The most effective way to express yourself is by letter; it's more permanent and direct, and officials tend to give written comments greater weight than they do telephone calls and e-mail. There are two specific pieces of legislation in question: In the Senate, the Cheney-Specter bill (S.2453) is officially known as the "National Security Surveillance Act of 2006", and would legalize the president's claim of inherent, exclusive power to wiretap Americans at will and indefinitely without any individual, independent checks. In the House, the Cheney-Wilson bill (H.R.5825) is called the "Electronic Surveillance Modernization Act", and would allow the president to secretly search Americans' homes and listen to their phone calls without warrants.

Both of these bills would make warrantless surveillance of Americans the rule rather than the exception.
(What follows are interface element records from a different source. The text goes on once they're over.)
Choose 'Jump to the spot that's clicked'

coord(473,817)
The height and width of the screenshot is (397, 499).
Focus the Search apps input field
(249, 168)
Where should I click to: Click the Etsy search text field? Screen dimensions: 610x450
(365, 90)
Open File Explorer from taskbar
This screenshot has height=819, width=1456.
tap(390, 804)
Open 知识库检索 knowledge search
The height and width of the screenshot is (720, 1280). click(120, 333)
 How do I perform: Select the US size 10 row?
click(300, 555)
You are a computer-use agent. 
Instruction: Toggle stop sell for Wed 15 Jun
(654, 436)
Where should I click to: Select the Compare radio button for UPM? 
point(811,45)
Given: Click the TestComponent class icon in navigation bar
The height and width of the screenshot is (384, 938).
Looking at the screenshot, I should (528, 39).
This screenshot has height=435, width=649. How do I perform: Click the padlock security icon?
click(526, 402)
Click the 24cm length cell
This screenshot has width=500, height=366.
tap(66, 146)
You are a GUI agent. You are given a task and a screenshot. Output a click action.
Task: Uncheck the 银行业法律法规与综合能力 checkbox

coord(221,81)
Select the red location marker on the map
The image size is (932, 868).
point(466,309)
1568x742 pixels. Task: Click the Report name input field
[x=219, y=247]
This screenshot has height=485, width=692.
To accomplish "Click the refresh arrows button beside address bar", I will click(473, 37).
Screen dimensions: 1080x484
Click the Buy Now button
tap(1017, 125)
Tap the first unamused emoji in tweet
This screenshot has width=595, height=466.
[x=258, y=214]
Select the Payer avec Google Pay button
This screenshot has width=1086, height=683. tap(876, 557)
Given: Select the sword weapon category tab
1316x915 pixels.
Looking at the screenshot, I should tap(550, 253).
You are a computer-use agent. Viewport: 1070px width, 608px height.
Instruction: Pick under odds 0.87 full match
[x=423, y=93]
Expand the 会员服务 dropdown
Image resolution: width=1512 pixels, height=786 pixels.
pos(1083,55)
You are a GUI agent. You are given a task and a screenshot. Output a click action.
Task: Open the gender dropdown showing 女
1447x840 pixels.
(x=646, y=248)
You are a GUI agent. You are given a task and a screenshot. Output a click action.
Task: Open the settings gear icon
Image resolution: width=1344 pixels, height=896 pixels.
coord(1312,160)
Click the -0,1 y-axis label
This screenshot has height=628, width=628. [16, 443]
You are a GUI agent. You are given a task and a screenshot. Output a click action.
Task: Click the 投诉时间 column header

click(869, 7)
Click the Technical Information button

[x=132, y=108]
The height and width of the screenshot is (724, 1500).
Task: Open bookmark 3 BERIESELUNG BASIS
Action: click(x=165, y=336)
And the bills would also allow the NSA to capture and read any emails sent by Americans, as long as the government does not know if all the recipients are physically located in the U.S. -- a standard which is virtually impossible to prove.

All of us realize that the threat of terrorism is very real. However, when we enact laws to expand surveillance powers to track terrorists, all residents, not just the terrorists, are affected, and the potential for abuse is massive. The main problem with these two bills is their total reliance on executive branch supervision (i.e., the sole discretion of the president) rather than any meaningful review by a neutral court or judge of the highly intrusive surveillance techniques that these laws authorize. This is simply wrong, and I urge you to send a message to your elected officials that you are not about to hand over your constitutional rights, which generations of Americans have fought and died for, out of fear.


In the words of Benjamin Franklin: "They who give up essential liberty to obtain a little temporary safety deserve neither."